To post messages, you must log in.

AuthorMessage
UAM-LCG2

Send message
Joined: 30 Oct 18
Posts: 16
Credit: 192,743,156
RAC: 3
Message 37841 - Posted: 28 Jan 2019, 10:01:56 UTC
Last modified: 28 Jan 2019, 10:08:45 UTC

Hi everybody, i have an unusual problem to run ATLAS applications in BOINC. I got a Scientific Linux 7, but i try with Ubuntu 18 and i got the same problem. I follow the Yeti checklist to install and configure BOINC with Virtualbox, but i can't solve the problem.

The problem is within the Virtualbox. My tasks apparently run, but when i look at the Virtualbox machine, i see that:



It's says that i have a BUG: Bad page map in process ...
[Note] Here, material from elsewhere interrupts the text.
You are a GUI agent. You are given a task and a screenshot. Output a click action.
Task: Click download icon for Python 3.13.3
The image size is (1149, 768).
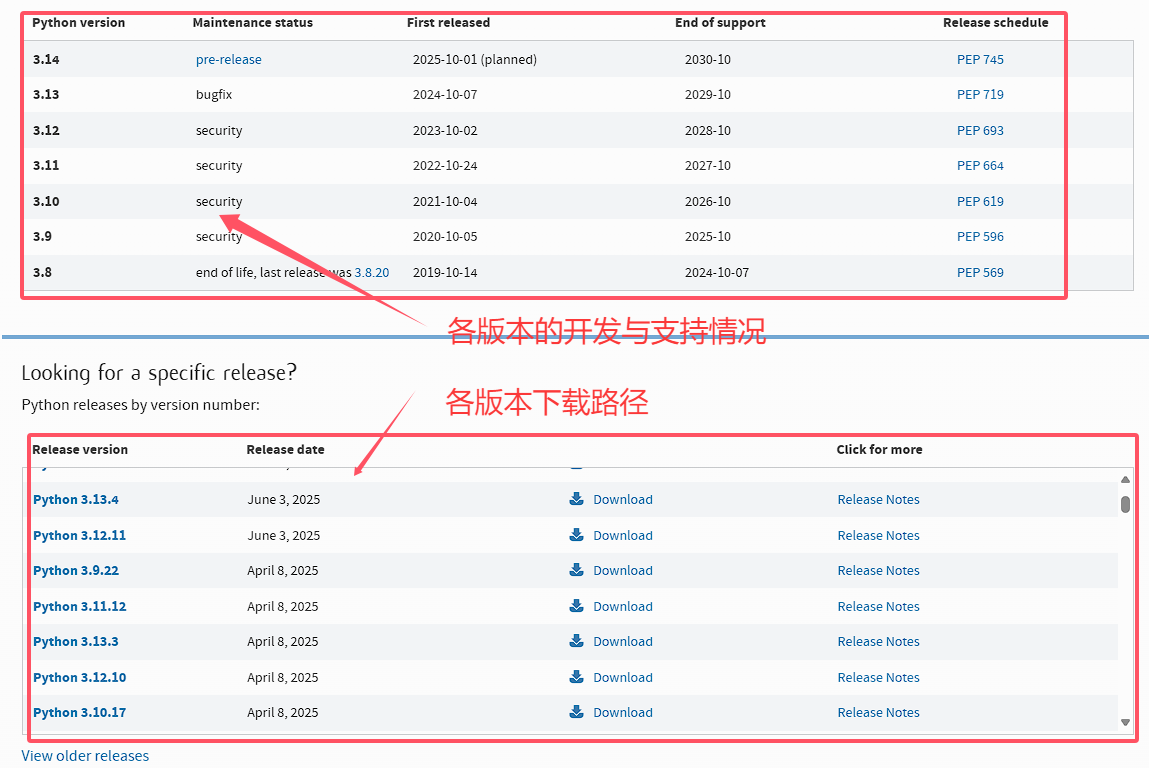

The result of this is an computing error after 6-7 days, and i never complete one task. Could someone tell me how to fix it?

Thank you!

(Excuse me if my english is not very well)
ID: 37841 · Report as offensive     Reply Quote
computezrmle
Volunteer moderator
Volunteer developer
Volunteer tester
Help desk expert
Avatar

Send message
Joined: 15 Jun 08
Posts: 2386
Credit: 222,909,718
RAC: 138,050
Message 37842 - Posted: 28 Jan 2019, 12:43:51 UTC - in response to Message 37841.  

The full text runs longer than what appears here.